Palindromes is director Todd Solondz’s most experimental work to date. It didn’t hit me as hard as Welcome to the Dollhouse or Happiness, but I admire the film’s bravery and unblinking humanity.
Solondz cast eight different actors (six girls, one boy and Jennifer Jason Leigh) to play Aviva, a young teenager who wants just one thing in life: to make a baby. After Aviva seduces a neighborhood boy, her mother forces her to get an abortion that goes horribly wrong, making her unable to conceive. But Aviva doesn’t know this, so she sets off on a bizarre journey to get pregnant again.
The most surreal part of the movie takes place at Mama Sunshine’s house. Mama Sunshine is a right-wing Christian who nonetheless shows unconditional kindness by taking in children nobody else wants. The Christian musical number these kids perform has to be seen to be believed.
Palindromes (a word for something that’s spelled the same backwards and forwards, like Aviva) tackles many of the same themes as Solondz’s other films, but this is probably his most important work because it explores the issue of abortion in such a fearless, nonjudgmental way. The actors who play Aviva are all extraordinary, and the film’s visual and narrative scope is remarkable given its microscopic budget. A challenging film you won’t soon forget.



I love this film.
In addition to abortion, I also thought it gave an interesting perspective on pedophiles as well.
Oh and my favorite shot is when Aviva is in the abortion clinic on the bed and it’s panning out as she’s laying there. That actor in particular I felt for. She just had such an expression in that shot.

> [COLLECTED MATERIAL]

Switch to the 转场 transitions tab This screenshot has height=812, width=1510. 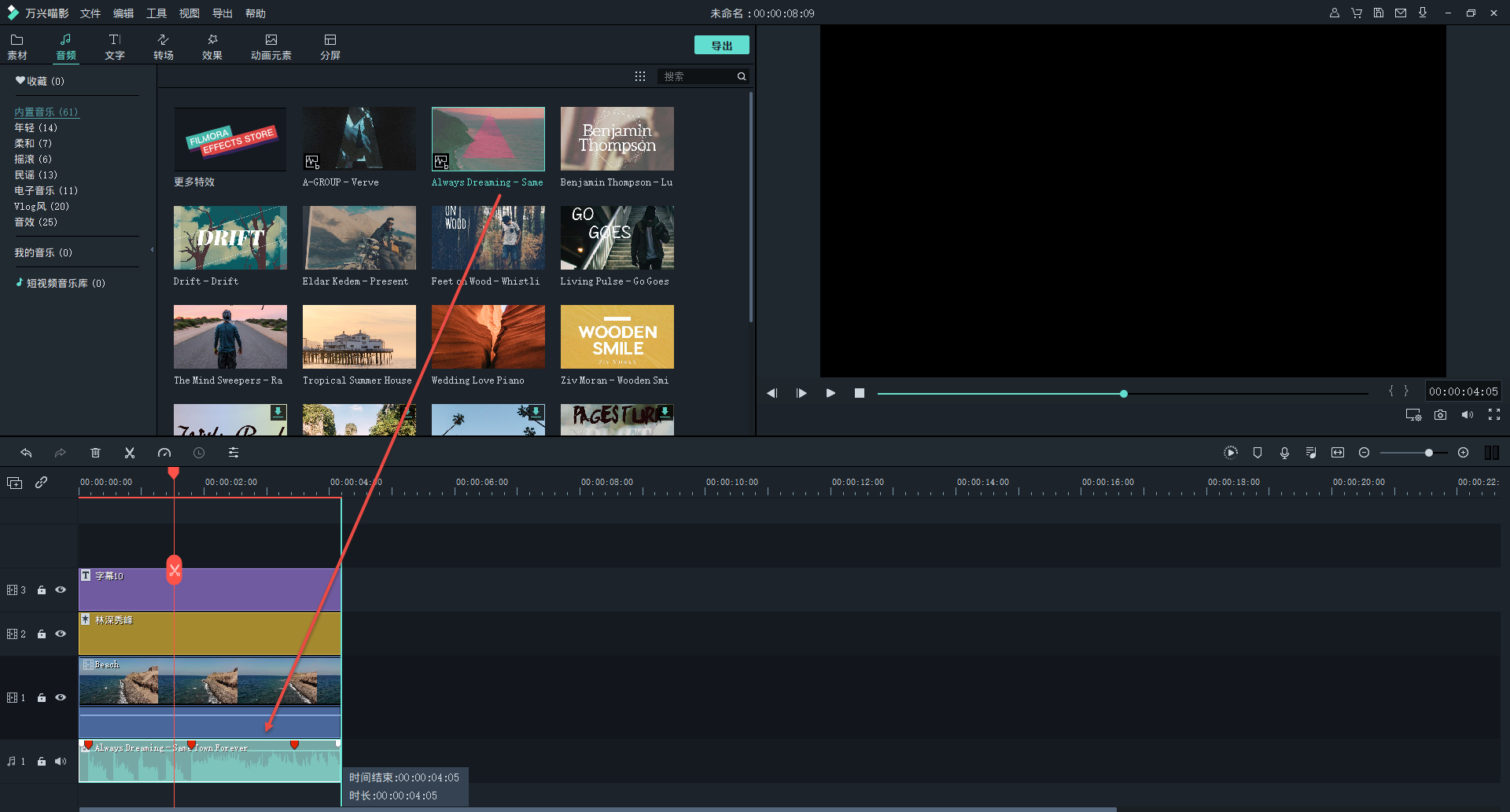164,46
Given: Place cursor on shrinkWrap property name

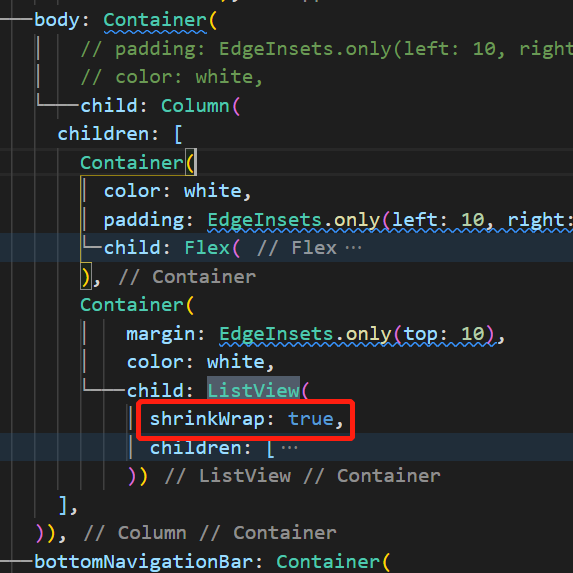Looking at the screenshot, I should coord(207,419).
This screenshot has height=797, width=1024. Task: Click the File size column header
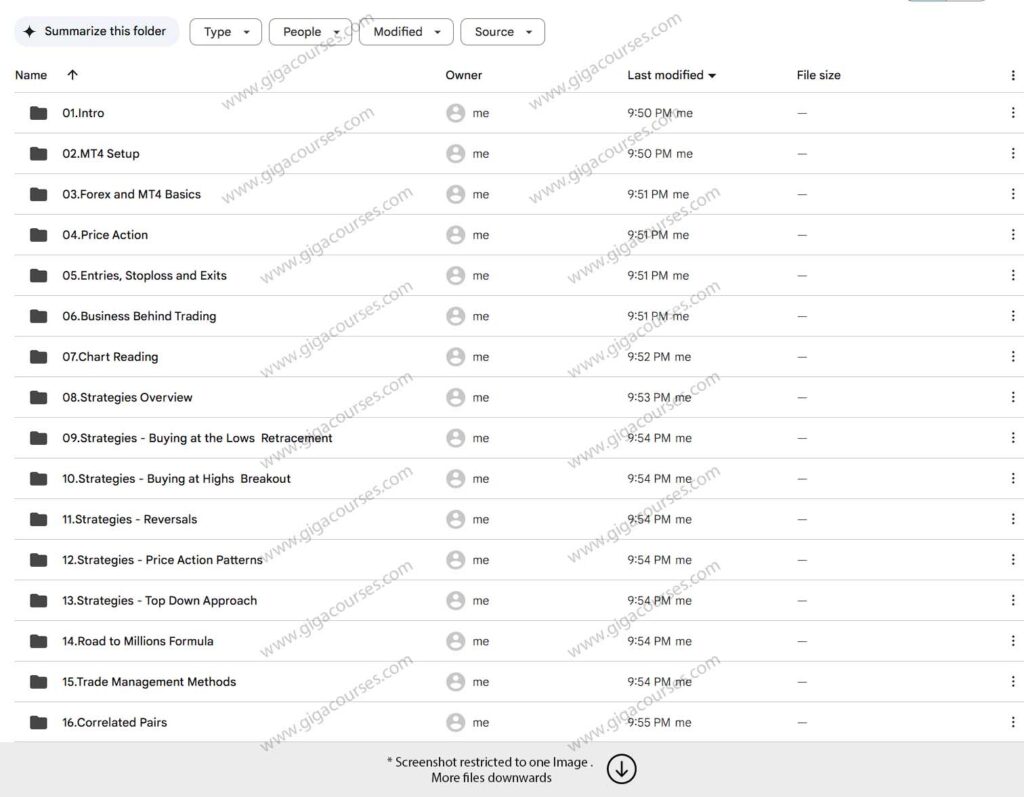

> [THINGS TO DO]
1 - Answer these questions about the Palindromes review:
(a) How many actors play Aviva?
(b) At whose house does the most surreal part of the movie take place?
(c) What name is given as an example of a palindrome?
2 - Copy out the part of the Palindromes review that starts at "Solondz cast eight" and ends at "get pregnant again.".

> [EXPECTED RESULTS]
1 -
(a) Eight
(b) Mama Sunshine's
(c) Aviva

2 -
Solondz cast eight different actors (six girls, one boy and Jennifer Jason Leigh) to play Aviva, a young teenager who wants just one thing in life: to make a baby. After Aviva seduces a neighborhood boy, her mother forces her to get an abortion that goes horribly wrong, making her unable to conceive. But Aviva doesn’t know this, so she sets off on a bizarre journey to get pregnant again.